Spark initialization

In [1]:
from pyspark.sql import SparkSession

spark = SparkSession.builder \
    .appName("MoviesAnalytics") \
    .config("spark.jars.packages", "org.postgresql:postgresql:42.6.0") \
    .getOrCreate()

print(f"Spark v{spark.version} is sucesfully initialized.")

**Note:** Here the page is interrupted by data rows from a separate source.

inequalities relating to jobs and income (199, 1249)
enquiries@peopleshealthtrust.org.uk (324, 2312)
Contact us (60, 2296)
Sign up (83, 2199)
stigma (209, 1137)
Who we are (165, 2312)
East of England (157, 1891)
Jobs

Spark v3.5.0 is sucesfully initialized.


Importing libriaries needed for execution of PySpark queries:

In [2]:
from pyspark.sql.functions import sum, col, desc, dense_rank, when, unix_timestamp, lower
from pyspark.sql.window import Window

Establishing connection with pagila database and importing dataframes from it:

In [3]:
jdbc_url = "jdbc:postgresql://db:5432/pagila"
connection_properties = {
    "user": "postgres",
    "password": "password",
    "driver": "org.postgresql.Driver"
}

db_actor = spark.read.jdbc(url=jdbc_url, table="actor", properties=connection_properties)
db_address = spark.read.jdbc(url=jdbc_url, table="address", properties=connection_properties)
db_category = spark.read.jdbc(url=jdbc_url, table="category", properties=connection_properties)
db_store = spark.read.jdbc(url=jdbc_url, table="store", properties=connection_properties)
db_city = spark.read.jdbc(url=jdbc_url, table="city", properties=connection_properties)
db_customer = spark.read.jdbc(url=jdbc_url, table="customer", properties=connection_properties)
db_film = spark.read.jdbc(url=jdbc_url, table="film", properties=connection_properties)
db_film_actor = spark.read.jdbc(url=jdbc_url, table="film_actor", properties=connection_properties)
db_film_category = spark.read.jdbc(url=jdbc_url, table="film_category", properties=connection_properties)
db_inventory = spark.read.jdbc(url=jdbc_url, table="inventory", properties=connection_properties)
db_language = spark.read.jdbc(url=jdbc_url, table="language", properties=connection_properties)
db_payment = spark.read.jdbc(url=jdbc_url, table="payment", properties=connection_properties)
db_rental = spark.read.jdbc(url=jdbc_url, table="rental", properties=connection_properties)
db_staff = spark.read.jdbc(url=jdbc_url, table="staff", properties=connection_properties)
db_store = spark.read.jdbc(url=jdbc_url, table="store", properties=connection_properties)
db_payment = spark.read.jdbc(url=jdbc_url, table="payment", properties=connection_properties)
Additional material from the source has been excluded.